Non credo. Quando abbiamo lasciato l’appartamento erano le dieci di sera. Io sono rientrato a casa parecchie ore dopo. Forse erano le sei, forse le sette. Non mi ricordo. Quello che mi ricordo, però, è che abbiamo continuato a bere vodka. Tanta vodka. E tanta red bull. Ho qualche vuoto, però mi vedo camminare per la strada deserta in stato altamente confusionario discorrendo da solo ad alta voce, concatenando parole senza un filo logico in un monologo degno di citazione nel DSM. Pura follia, e lo intendo per davvero. Il peggio, però, doveva ancora succedere.

Riflesso condizionato. Avete presente Pavlov e il cane sbauscione, quello che produceva ettolitri di saliva al semplice suono di un campanello? Ecco, io, invece, al ritorno da una notte brava, non appena infilo la chiave nella serratura della porta, provo un impellente stimolo che mi spinge con forza verso la tazza del cesso e mi obbliga, il più velocemente possibile, a svuotare la vescica. Questo quando sono ancora in grado di controllarlo, lo stimolo. Domenica mattina, invece, è stato lui a prendere il sopravvento. Ho provato a slacciare i bottoni, ma non ne ho avuto il tempo. E così, due minuti dopo, ero sdraiato sul pavimento, uno straccio in mano, nel tentativo di lavare il pavimento. Visto che la posizione non era poi così scomoda, lì per terra, ci sono rimasto anche più del dovuto.
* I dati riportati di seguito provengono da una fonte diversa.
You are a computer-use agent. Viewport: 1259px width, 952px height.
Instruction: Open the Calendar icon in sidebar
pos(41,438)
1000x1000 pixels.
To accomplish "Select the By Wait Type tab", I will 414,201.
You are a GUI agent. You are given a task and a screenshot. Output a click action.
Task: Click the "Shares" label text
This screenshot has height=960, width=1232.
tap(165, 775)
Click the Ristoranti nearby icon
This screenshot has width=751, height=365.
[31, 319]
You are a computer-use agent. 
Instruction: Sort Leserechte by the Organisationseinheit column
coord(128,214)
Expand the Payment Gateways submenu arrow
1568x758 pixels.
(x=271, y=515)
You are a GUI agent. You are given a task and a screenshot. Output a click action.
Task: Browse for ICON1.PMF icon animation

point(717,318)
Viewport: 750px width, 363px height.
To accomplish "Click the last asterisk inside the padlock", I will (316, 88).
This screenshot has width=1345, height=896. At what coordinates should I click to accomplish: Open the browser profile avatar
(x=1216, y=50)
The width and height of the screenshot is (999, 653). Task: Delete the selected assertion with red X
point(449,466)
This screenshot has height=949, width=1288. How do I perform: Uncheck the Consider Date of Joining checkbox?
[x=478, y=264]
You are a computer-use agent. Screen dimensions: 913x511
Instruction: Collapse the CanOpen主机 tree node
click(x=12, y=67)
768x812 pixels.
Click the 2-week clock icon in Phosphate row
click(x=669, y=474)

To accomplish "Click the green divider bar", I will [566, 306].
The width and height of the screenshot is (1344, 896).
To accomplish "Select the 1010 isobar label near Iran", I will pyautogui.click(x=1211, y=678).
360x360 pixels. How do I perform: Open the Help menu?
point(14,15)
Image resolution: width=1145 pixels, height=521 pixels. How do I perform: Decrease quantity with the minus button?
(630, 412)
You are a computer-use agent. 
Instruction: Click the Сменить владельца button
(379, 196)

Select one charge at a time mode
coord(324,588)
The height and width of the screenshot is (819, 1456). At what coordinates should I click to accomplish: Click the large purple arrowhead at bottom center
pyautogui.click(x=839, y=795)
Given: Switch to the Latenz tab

Ho avuto serate migliori. Risvegli migliori. Mi sono detto, come centinaia di altre volte, che questa era l’ultima volta. Ho provato a sentirmi in colpa, e ci sono anche riuscito, ma tanto so che non servirà a nulla, perché sono umano, troppo umano. Perché l’anima è una scintilla divina, ma il nostro corpo è fatto di polvere. Il mio più di vodka che di polvere, ma comunque.

Epilogo. Se volete una morale da tutto ciò, non l’avrete. Però, magari, la prossima volta esco con un pannolino.